Six months have passed since the Transocean drilling rig Deepwater Horizon, contracted to BP, exploded in a catastrophic and spectacular blowout, ending the lives of eleven brave crew members. The Macondo well would continue to flow, essentially unabated, for the next three months.
Environmentalists predicted disaster. Let’s look at reality.
Federal leaders of Gulf of Mexico oil spill response report only a few lingering trouble spots
Nearing the six-month mark after the Deepwater Horizon explosion, the federal government’s top responders to the Gulf of Mexico oil spill are reporting on-the-water findings that couldn’t have been imagined at the height of the crisis four months ago: very little recoverable oil still in the water or on the bottom, barely even trace amounts of dispersant chemicals and no samples of contaminated seafood in open water or in the marshes. [emphasis added]
Couldn’t have been imagined four months ago, eh?

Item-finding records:
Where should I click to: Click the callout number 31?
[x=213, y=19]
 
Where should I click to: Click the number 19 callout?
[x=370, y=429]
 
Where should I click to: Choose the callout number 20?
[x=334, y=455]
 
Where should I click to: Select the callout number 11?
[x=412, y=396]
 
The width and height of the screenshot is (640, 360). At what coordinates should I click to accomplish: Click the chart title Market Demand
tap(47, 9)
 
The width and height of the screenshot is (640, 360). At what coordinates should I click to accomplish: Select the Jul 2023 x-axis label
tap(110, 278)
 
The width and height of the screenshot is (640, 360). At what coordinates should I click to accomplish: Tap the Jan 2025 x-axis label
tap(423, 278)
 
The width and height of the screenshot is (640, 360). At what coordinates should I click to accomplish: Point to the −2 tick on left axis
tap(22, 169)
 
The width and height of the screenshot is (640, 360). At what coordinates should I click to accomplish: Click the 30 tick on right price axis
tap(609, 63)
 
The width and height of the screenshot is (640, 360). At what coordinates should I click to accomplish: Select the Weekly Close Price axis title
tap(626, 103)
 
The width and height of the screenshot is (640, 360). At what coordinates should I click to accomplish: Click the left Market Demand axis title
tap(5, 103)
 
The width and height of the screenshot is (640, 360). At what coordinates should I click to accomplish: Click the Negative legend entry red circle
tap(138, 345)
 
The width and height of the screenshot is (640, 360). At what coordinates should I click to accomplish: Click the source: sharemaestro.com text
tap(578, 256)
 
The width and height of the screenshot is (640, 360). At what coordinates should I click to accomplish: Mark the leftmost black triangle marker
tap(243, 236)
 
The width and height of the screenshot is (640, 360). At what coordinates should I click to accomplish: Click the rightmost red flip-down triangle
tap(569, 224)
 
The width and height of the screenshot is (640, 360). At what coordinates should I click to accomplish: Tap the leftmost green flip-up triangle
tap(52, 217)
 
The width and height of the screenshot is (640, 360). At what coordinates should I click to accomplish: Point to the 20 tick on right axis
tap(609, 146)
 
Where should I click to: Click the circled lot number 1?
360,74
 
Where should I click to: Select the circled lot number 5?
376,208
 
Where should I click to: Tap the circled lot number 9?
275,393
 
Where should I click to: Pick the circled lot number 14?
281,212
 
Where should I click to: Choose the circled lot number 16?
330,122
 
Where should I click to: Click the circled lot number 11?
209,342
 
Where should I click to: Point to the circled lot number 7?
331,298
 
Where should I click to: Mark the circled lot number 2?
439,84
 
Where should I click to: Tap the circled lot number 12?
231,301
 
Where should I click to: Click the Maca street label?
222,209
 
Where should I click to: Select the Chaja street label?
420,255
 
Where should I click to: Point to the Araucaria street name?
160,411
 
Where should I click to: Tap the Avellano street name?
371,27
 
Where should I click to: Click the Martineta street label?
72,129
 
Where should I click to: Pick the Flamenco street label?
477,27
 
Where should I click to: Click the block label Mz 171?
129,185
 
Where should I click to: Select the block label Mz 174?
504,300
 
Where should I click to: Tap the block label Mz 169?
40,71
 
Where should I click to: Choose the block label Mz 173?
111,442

To do =>
(a) List the on-the-water findings that the Deepwater Horizon piece says the federal responders reported near the six-month mark.
(b) Does each statement agree with the Deepwater Horizon piece? Give yes or no for each, quoting the words that decide it.
(i) Eleven crew members died in the blowout.
(ii) The Macondo well stopped flowing within a month of the explosion.
(iii) The Deepwater Horizon rig was contracted to Transocean.
(c) Pick up the Deepwater Horizon piece where it stops and continue it.

Answers to the exercises =>
(a)
- Very little recoverable oil still in the water or on the bottom
- Barely even trace amounts of dispersant chemicals
- No samples of contaminated seafood in open water or in the marshes

(b)
(i) Yes: "ending the lives of eleven brave crew members"
(ii) No: "would continue to flow, essentially unabated, for the next three months"
(iii) No: "the Transocean drilling rig Deepwater Horizon, contracted to BP"

(c)
Just over four months ago, your humble correspondent made this rather public statement:
Mr. Maley: From Day One of the spill, I’ve seen journalists … trying to force [the story] into an Exxon Valdez template. This is not a Valdez spill. It’s a much lighter grade of crude. It was 50 miles offshore. It took it a month to make it to shore, and once it’s in the marsh — it’s a terrible thing and I am not trying to minimize it, but Mother Nature has ways to take care of it. And my expectation would be that in a few months you would be able to find some impact. In a year, possibly. After a few years….I am not an environmental specialist but my thinking would be that Mother Nature’s gonna take care of it.
How is it that a self-described Energy Whore casually made a more accurate forecast of the spill impact six months out than the entire professional environmental community? What does a guy have to do to gain some credibility?
Seriously, though, this raises a key policy question. Is offshore oil production worth the risk? I say yes.
Can we learn from our mistakes? Certainly. Industry’s track record is one of learning from mistakes. Considered objectively, it is an impressive record.
There are plenty of lessons in the Macondo blowout. The Administration has virtually halted offshore drilling, which is precisely the wrong thing to do.
Cross-posted at VladEnBlog.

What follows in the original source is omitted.